(Bloomberg) -- A full panel of the U.S. appeals court in Chicago ruled Wednesday that a national injunction prohibiting the federal government from withholding law enforcement grants to so-called sanctuary cities was too broad.
The panel said the injunction can only apply to the city of Chicago.
In September, a federal judge in Chicago ruled in favor of the city, ordering the Justice Department to halt plans to withhold grants to municipalities that don’t cooperate with federal immigration enforcement.
U.S. District Judge Harry Leinenweber said in his ruling that the injunction applied nationwide, adding that there was “no reason to think that the legal issues present in this case are restricted to Chicago.”
A three-member panel of the appellate court previously upheld Leinenweber’s ruling, maintaining the injunction. The order Wednesday will limit the injunction until the full appeals court reviews the case.
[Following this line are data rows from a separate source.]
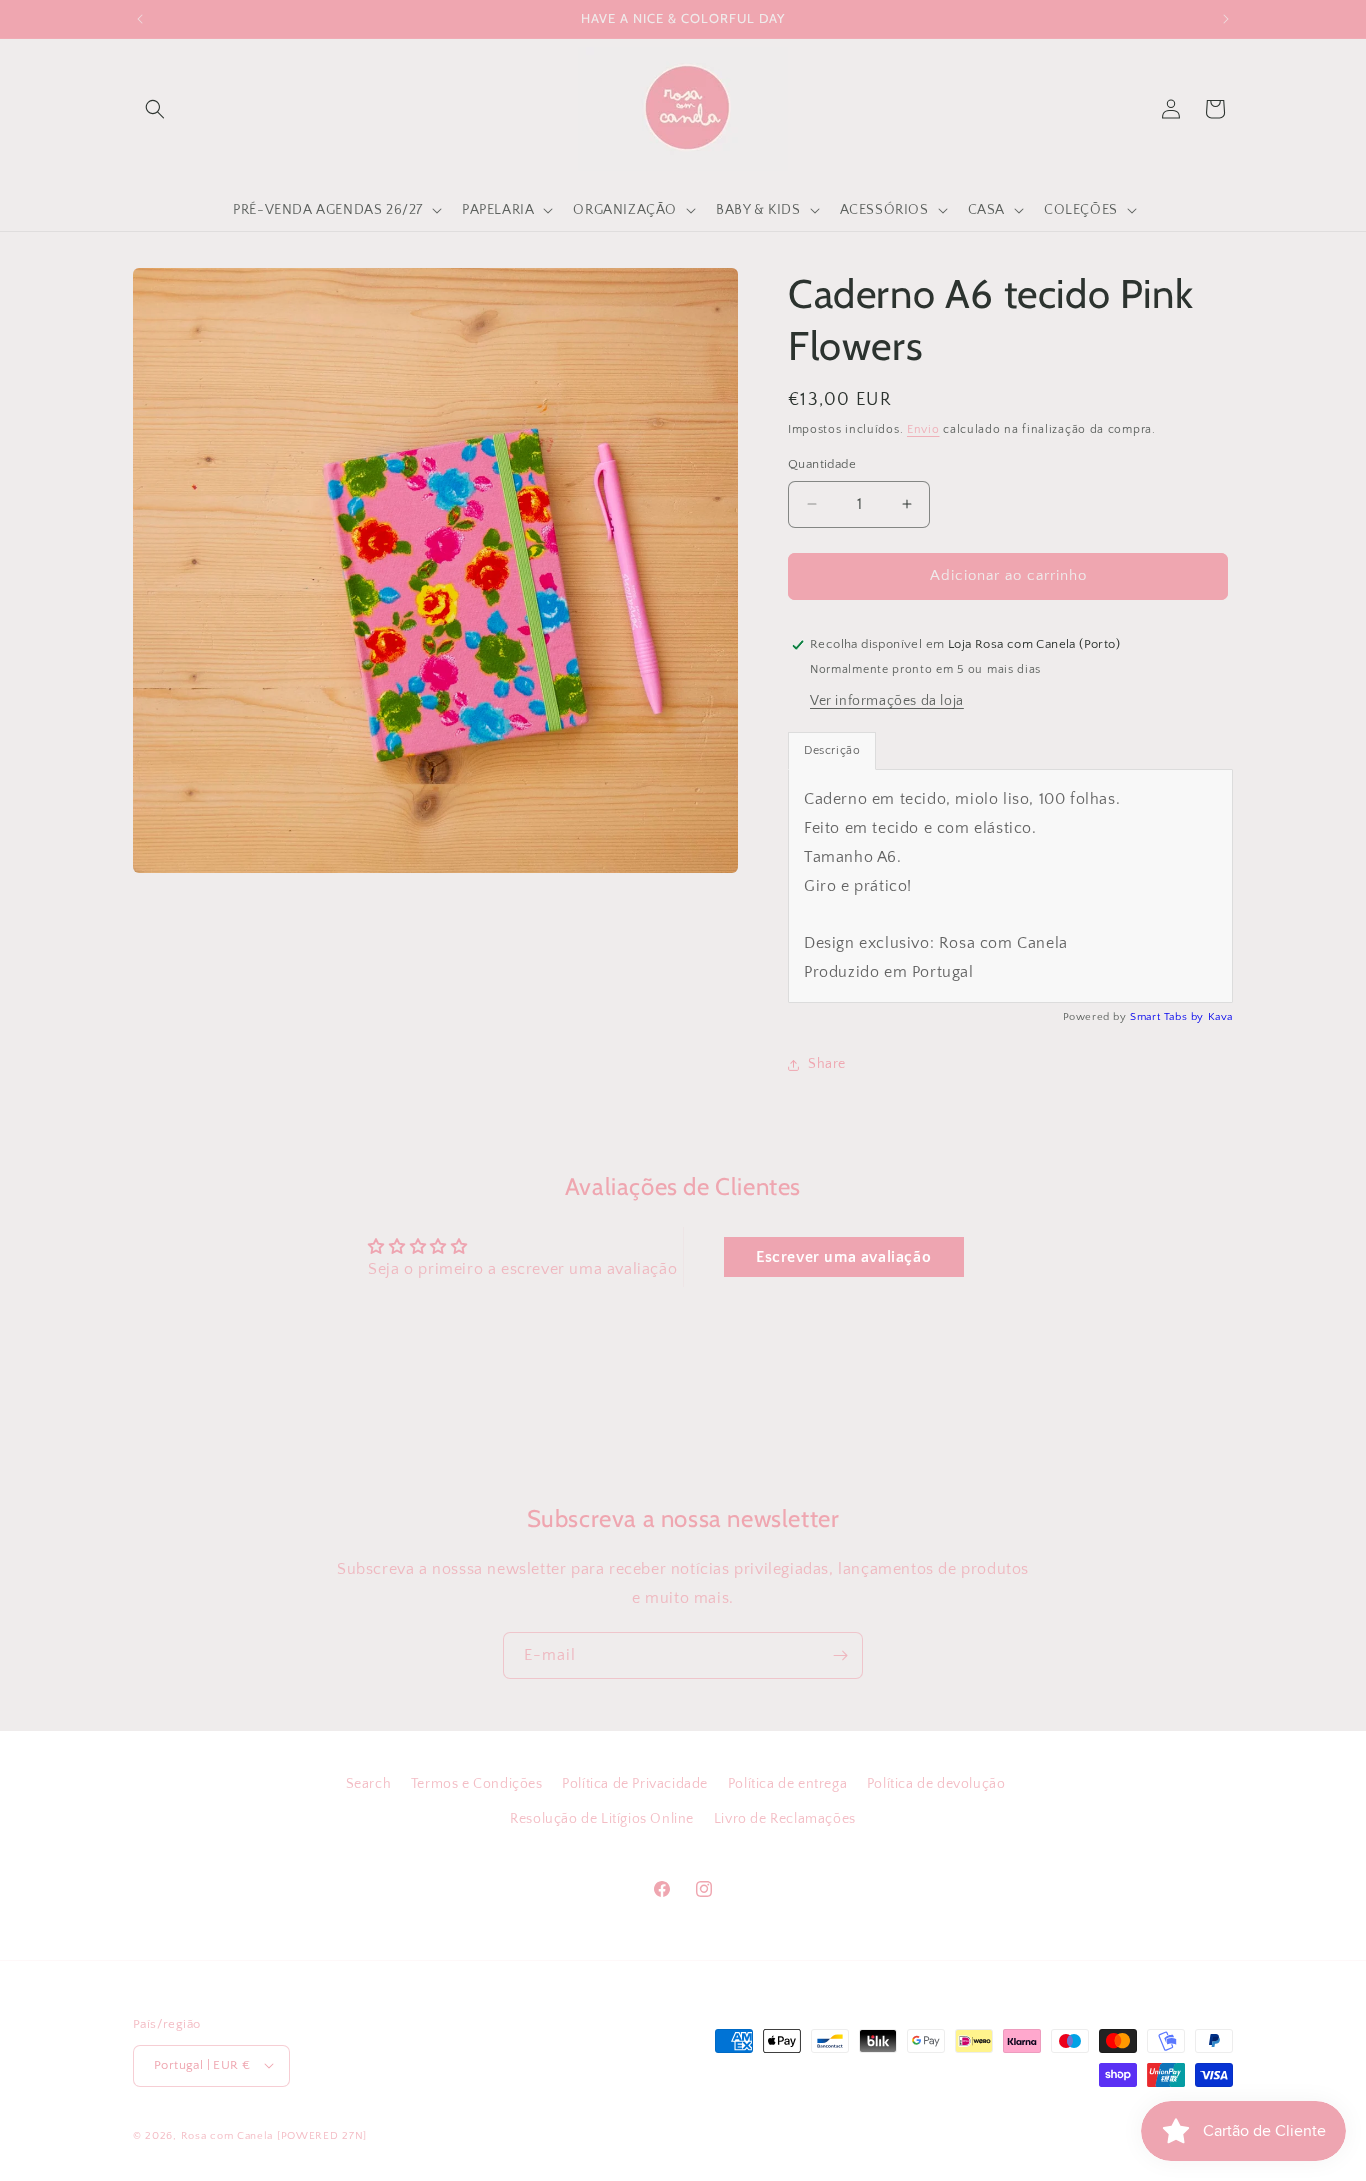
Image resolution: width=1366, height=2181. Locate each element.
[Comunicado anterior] (140, 19)
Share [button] (827, 1064)
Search (369, 1784)
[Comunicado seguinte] (1226, 19)
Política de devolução (936, 1784)
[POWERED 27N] (322, 2135)
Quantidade (822, 464)
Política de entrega (787, 1784)
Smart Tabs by (1168, 1017)
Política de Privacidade (635, 1784)
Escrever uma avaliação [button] (843, 1257)
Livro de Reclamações (785, 1819)
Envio (923, 429)
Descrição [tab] (832, 750)
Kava (1220, 1017)
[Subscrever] (840, 1655)
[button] (155, 109)
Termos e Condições (477, 1784)
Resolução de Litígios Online (602, 1819)
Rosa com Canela (227, 2135)
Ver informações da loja (887, 701)
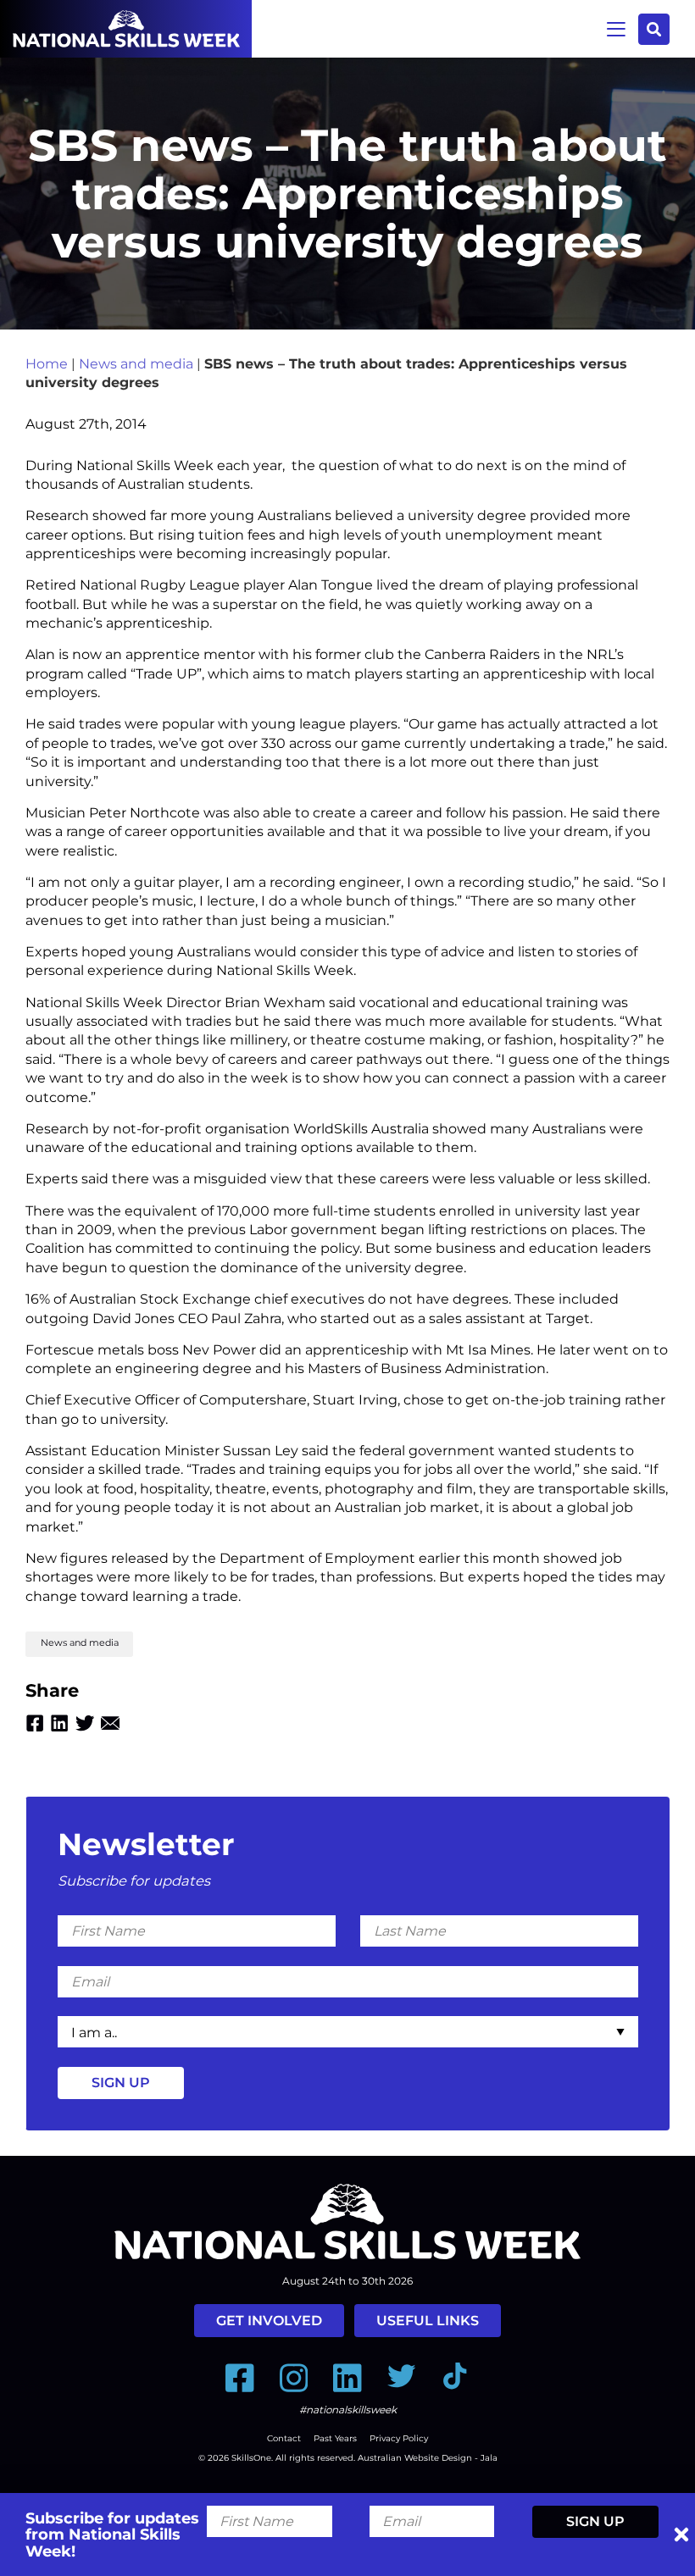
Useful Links (427, 2321)
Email (110, 1723)
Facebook (34, 1723)
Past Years (335, 2438)
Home (46, 364)
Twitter (84, 1723)
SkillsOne (251, 2457)
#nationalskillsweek (348, 2409)
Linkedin (59, 1723)
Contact (284, 2438)
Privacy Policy (399, 2438)
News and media (136, 364)
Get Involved (269, 2321)
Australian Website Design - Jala (428, 2457)
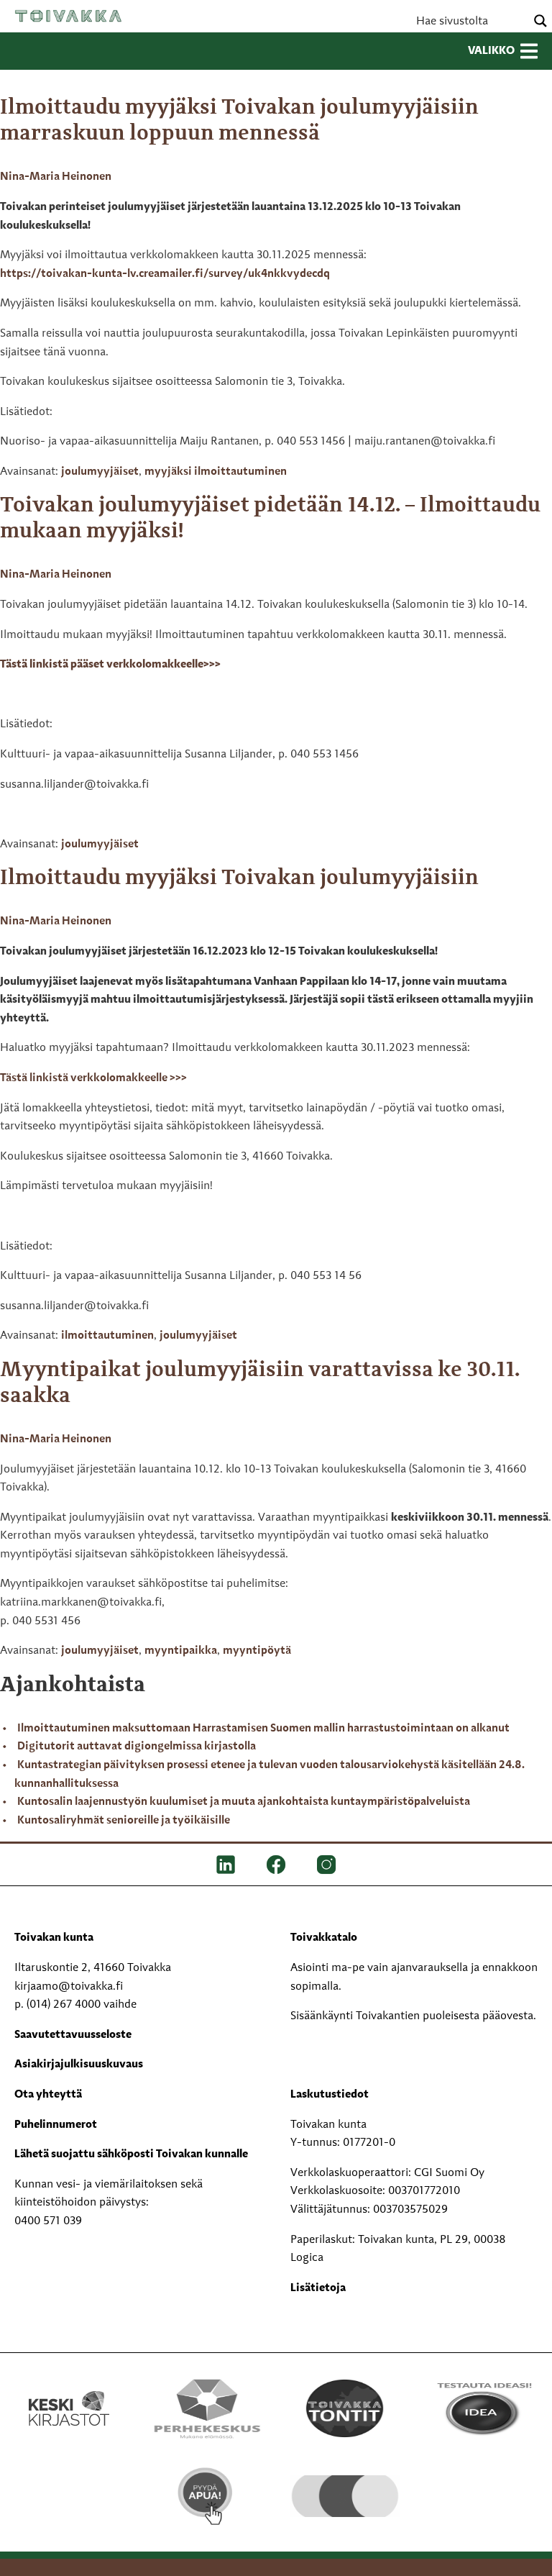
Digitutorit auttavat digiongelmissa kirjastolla (136, 1746)
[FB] (276, 1864)
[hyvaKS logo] (345, 2484)
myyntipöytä (257, 1651)
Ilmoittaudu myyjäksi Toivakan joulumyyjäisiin (239, 878)
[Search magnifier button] (540, 20)
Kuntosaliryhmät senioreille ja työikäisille (123, 1820)
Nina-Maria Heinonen (55, 177)
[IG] (326, 1864)
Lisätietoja (318, 2288)
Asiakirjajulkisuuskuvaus (78, 2064)
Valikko (491, 51)
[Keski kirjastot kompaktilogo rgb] (69, 2393)
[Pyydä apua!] (207, 2496)
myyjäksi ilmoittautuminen (215, 472)
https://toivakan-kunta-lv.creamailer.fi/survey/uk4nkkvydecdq (165, 274)
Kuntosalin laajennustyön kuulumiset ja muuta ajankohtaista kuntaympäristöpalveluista (243, 1802)
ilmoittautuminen (107, 1336)
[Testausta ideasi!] (483, 2408)
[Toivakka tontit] (345, 2408)
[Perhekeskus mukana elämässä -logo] (207, 2408)
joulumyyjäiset (100, 472)
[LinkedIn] (225, 1864)
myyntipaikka (180, 1651)
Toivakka (68, 15)
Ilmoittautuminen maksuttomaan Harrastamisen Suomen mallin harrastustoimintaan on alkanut (263, 1728)
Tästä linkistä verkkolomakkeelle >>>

Chicago, like other sanctuary cities, doesn’t police immigration violations unless a suspect is wanted for a serious crime. The city practices a community policing strategy that “promotes cooperation between local law enforcement and immigrant communities,” Chicago said in court filings. Last year, the grant amount for Chicago was $2.3 million.
On June 18, the Trump administration asked the U.S. Supreme Court for an emergency order that would temporarily free the federal government to withhold law enforcement grants from sanctuary cities in most of the country.